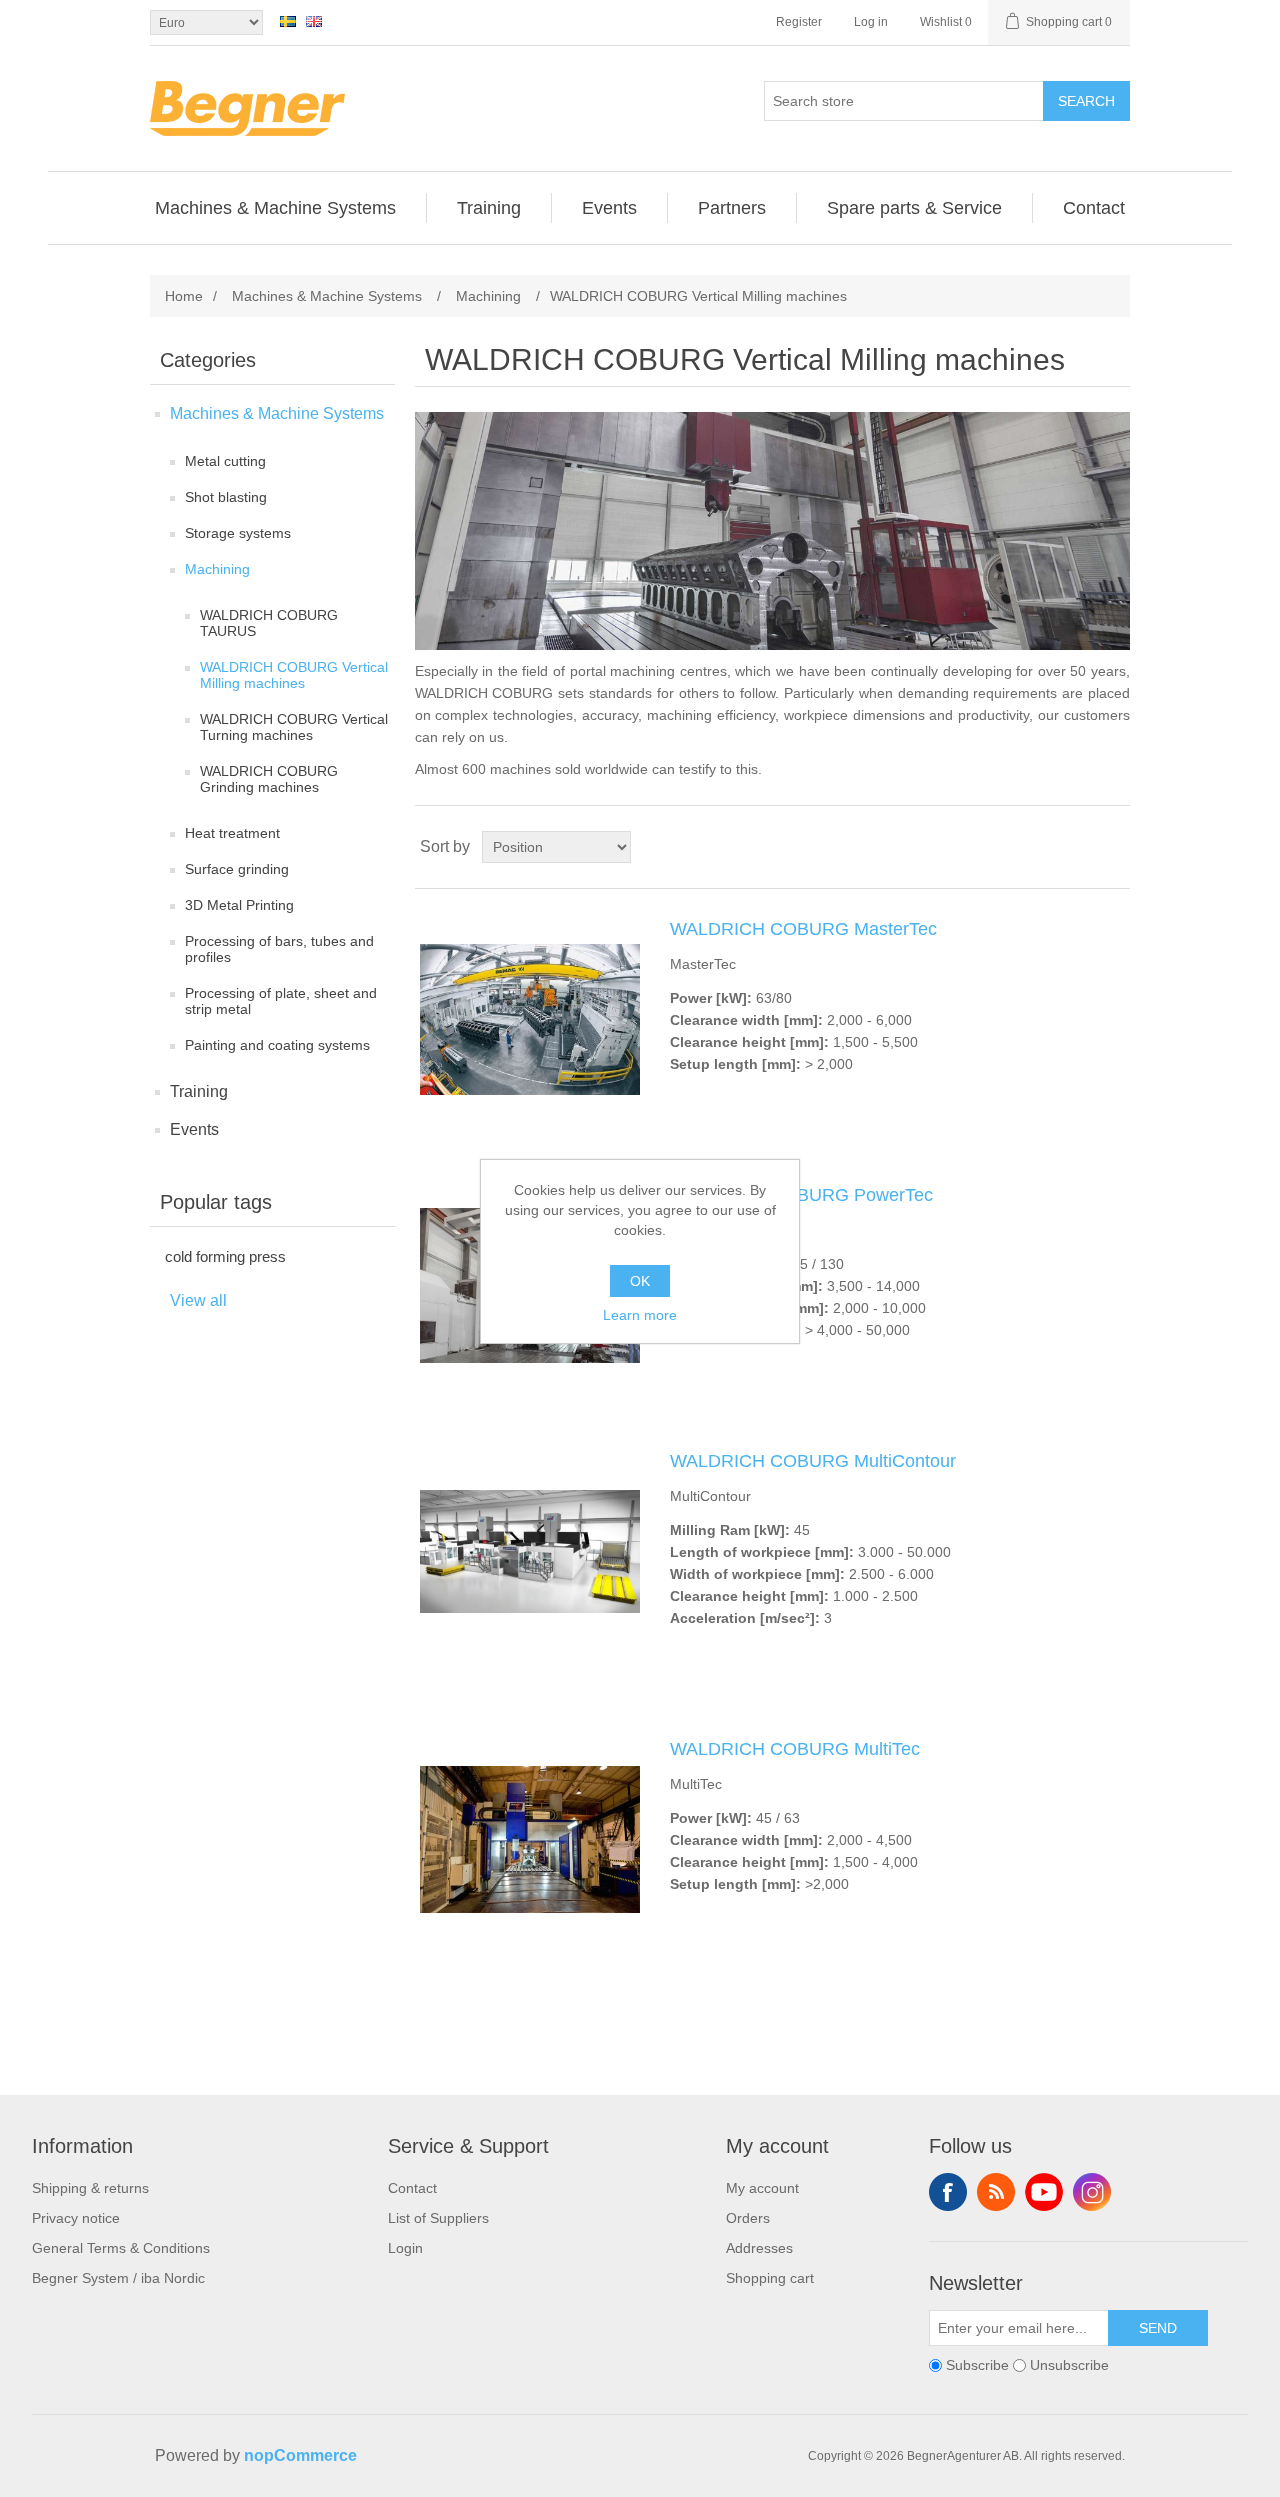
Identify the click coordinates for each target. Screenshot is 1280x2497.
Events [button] (609, 208)
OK (640, 1281)
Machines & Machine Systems (277, 413)
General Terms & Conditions (121, 2248)
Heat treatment (232, 833)
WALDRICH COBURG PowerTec (801, 1195)
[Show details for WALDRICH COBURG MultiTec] (530, 1839)
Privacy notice (76, 2218)
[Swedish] (288, 21)
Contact (412, 2188)
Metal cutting (225, 461)
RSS (996, 2192)
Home (184, 296)
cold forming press (225, 1256)
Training (199, 1091)
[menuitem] (276, 208)
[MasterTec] (530, 1019)
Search (1086, 101)
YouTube (1044, 2192)
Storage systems (238, 533)
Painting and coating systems (277, 1045)
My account (762, 2188)
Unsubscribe (1069, 2366)
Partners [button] (732, 208)
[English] (314, 21)
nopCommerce (300, 2455)
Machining (217, 569)
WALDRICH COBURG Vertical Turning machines (294, 727)
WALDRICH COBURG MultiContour (813, 1461)
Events (194, 1129)
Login (405, 2248)
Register (799, 22)
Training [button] (489, 208)
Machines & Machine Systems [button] (275, 208)
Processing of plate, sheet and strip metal (281, 1001)
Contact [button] (1094, 208)
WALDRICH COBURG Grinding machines (269, 779)
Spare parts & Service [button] (914, 208)
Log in (871, 22)
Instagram (1092, 2192)
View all (198, 1300)
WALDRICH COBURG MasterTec (803, 929)
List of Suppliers (438, 2218)
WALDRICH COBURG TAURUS (269, 623)
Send (1158, 2328)
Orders (748, 2218)
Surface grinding (237, 869)
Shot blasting (226, 497)
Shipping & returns (90, 2188)
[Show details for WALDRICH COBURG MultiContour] (530, 1551)
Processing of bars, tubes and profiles (279, 949)
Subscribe (977, 2366)
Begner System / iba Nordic (118, 2278)
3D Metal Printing (239, 905)
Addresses (759, 2248)
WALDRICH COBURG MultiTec (795, 1749)
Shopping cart (770, 2278)
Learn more (640, 1315)
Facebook (948, 2192)
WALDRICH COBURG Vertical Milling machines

■ ■ ■

### PROBLEM STATEMENT
In the listing above, find the line with "Register (799, 22)" and the line with "List of Suppliers (438, 2218)"; set down exactly those two lines and every line between them, nothing more.

### EXERCISE OUTPUT
Register (799, 22)
Training [button] (489, 208)
Machines & Machine Systems [button] (275, 208)
Processing of plate, sheet and strip metal (281, 1001)
Contact [button] (1094, 208)
WALDRICH COBURG Grinding machines (269, 779)
Spare parts & Service [button] (914, 208)
Log in (871, 22)
Instagram (1092, 2192)
View all (198, 1300)
WALDRICH COBURG MasterTec (803, 929)
List of Suppliers (438, 2218)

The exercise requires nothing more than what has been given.